Listen to the video recording I made of them:
Another favorite Winter bird song of mine is the American Bluebird, but I also love the very high-pitched, sing-song vocalizations of White-Throated Sparrows. And who doesn't love the loud and cheery song of the Northern Cardinal?
We also pick up a variety of other songs from visitors and some that can be heard, but don't actually come into the yard. This is why one of the reviewers said, "It's like binoculars for your ears!" Those other birds usually include: House Finches,
American Goldfinches, English Sparrows, Black-capped Chickadees, Tufted Titmouse (Is the plural Titmice?), White-Breasted Nuthatches (had some rare-for-these-parts Red-Breasted Nuthatches too this Winter), Red-Bellied, Downey, and Hairy Woodpeckers, European Starlings, Mourning Doves cooing and flying with their squeaky wing feathers, Blue Jays, and "will-that-thing-ever-shut-up? Carolina Wrens. Rarely, we'll hear Pileated Woodpeckers and Coopers Hawks from afar, but have never seen them near our patio.

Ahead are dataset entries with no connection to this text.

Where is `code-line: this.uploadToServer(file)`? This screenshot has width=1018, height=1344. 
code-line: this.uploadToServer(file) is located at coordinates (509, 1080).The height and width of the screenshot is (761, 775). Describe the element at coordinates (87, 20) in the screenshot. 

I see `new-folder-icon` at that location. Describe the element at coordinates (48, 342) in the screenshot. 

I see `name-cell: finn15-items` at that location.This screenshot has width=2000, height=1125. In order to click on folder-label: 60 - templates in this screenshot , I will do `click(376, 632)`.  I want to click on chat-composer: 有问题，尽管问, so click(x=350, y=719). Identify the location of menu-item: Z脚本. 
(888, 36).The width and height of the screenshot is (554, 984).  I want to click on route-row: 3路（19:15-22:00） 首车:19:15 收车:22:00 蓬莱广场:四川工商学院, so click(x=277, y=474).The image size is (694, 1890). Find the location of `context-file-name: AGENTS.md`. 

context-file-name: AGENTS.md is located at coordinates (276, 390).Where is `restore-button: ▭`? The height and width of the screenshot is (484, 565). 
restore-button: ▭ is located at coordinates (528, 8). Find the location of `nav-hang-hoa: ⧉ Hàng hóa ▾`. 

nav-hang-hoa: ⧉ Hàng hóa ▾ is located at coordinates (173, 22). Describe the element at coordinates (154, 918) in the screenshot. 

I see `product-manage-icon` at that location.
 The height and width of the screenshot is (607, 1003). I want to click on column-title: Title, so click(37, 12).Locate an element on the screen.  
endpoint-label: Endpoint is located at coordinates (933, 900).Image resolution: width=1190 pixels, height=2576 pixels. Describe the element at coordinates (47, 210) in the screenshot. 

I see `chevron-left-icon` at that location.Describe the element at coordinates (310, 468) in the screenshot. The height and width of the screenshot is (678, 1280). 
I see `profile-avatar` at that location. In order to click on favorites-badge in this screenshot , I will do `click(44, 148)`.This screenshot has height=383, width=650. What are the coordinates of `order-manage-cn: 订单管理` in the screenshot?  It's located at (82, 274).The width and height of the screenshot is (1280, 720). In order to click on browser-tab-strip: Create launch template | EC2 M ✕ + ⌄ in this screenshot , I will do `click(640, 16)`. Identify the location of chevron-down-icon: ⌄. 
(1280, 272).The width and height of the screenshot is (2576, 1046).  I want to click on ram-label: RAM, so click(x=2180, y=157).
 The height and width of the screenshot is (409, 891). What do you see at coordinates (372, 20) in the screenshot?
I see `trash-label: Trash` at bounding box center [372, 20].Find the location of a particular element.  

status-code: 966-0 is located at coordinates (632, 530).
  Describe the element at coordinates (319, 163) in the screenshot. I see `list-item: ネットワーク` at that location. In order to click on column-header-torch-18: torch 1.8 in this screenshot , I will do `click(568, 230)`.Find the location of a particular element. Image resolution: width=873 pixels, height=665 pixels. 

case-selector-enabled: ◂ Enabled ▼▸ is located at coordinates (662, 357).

I'll leave you with this. If you're stressed or feeling down, I invite you to be whisked away to our little cabin by a wooded stream. Watch a 4-minute movie of a non-stop parade of winged visitors at my feeder, while Merlin identifies the birds as it hears them in real time.
Before ChirpSounds we sometimes heard a muffled Blue Jay or American Crow, but most birds just didn't have the volume to punch through the windows, Now we hear it all, and I wouldn't trade it for anything!